L'Europarlamentare del Partito Democratico replica alle parole di Antonello Giacomelli: «Le Europee ci dicono che lo smottamento per ora non avviene verso di noi, ma tutto all'interno delle forze antisistema».

L'ex Ministro Carlo Calenda
L'ex Ministro Carlo Calenda ANSA

ROMA - «Facciamoci del male». Così Carlo Calenda, europarlamentare del Pd, replica con un tweet alle parole di Antonello Giacomelli sulla necessità di aprire una riflessione sul dialogo con il Movimento cinque stelle per «evitare una ininfluenza preventiva conclamata».

La «proposta» di Antonello Giacomelli

«Se il sistema resta proporzionale e questi rimangono i soggetti in campo dovremo porci il tema di come evitare una ininfluenza preventiva conclamata. Non ho risposte definitive, ma è un tema che dovremo affrontare. A partire da un dato molto concreto. Le Europee ci dicono che lo smottamento per ora non avviene verso di noi, ma tutto all'interno delle forze antisistema». lo dice il deputato Pd ed esponente dell'area Base Riformista, Antonello Giacomelli, in una intervista ad Huffington Post, rispondendo a una domanda su una eventuale dialogo tra Pd e M5s.

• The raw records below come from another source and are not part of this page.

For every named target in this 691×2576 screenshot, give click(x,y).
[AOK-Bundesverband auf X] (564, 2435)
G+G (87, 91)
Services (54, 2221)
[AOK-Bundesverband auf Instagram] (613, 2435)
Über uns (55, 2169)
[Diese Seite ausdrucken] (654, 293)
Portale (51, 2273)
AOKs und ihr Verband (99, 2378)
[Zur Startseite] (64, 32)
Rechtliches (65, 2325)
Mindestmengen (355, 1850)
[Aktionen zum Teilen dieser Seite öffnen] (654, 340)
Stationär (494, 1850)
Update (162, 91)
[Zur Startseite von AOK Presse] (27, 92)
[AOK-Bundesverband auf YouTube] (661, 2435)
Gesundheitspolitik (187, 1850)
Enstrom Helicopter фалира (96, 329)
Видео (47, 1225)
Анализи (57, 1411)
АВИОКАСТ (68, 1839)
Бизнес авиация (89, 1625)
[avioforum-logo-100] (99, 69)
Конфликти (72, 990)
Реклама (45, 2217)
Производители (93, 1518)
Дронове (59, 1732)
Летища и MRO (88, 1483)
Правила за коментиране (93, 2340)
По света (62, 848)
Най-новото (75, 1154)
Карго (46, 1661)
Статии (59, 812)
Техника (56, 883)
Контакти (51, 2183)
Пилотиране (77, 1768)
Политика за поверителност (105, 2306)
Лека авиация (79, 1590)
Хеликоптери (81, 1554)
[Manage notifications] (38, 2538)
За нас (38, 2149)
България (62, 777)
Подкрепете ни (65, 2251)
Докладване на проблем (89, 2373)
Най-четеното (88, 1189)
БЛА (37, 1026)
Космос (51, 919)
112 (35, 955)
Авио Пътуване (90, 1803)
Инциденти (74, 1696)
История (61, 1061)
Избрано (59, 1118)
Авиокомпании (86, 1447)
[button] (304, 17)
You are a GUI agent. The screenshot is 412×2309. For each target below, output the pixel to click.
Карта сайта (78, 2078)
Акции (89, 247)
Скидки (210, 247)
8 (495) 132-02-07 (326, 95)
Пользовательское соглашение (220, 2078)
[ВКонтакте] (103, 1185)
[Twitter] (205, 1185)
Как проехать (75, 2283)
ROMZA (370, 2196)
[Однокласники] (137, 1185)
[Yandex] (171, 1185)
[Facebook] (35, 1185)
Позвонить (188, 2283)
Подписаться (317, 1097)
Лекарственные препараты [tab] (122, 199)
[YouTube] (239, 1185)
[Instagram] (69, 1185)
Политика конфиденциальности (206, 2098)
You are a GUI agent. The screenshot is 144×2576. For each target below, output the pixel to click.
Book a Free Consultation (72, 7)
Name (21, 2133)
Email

Affrontare l'implicazione di un sistema proporzionale

La proposta, spiega Giacomelli, non è dialogare con il Movimento 5 Stelle, «altrimenti lo direi chiaramente. Sto dicendo che non si può non affrontare l'implicazione di un sistema proporzionale. Intanto il punto è entrare di più nelle contraddizioni di questa alleanza. In termini non politicisti, ma concreti. In una discussione tra l'ipotesi di un dialogo con la Commissione Europea e quella della ricerca della rottura, il nostro giudizio può essere indifferenziato? Sarà tattica, forse, ma le parole di Conte non sono quelle dei due vicepremier», conclude.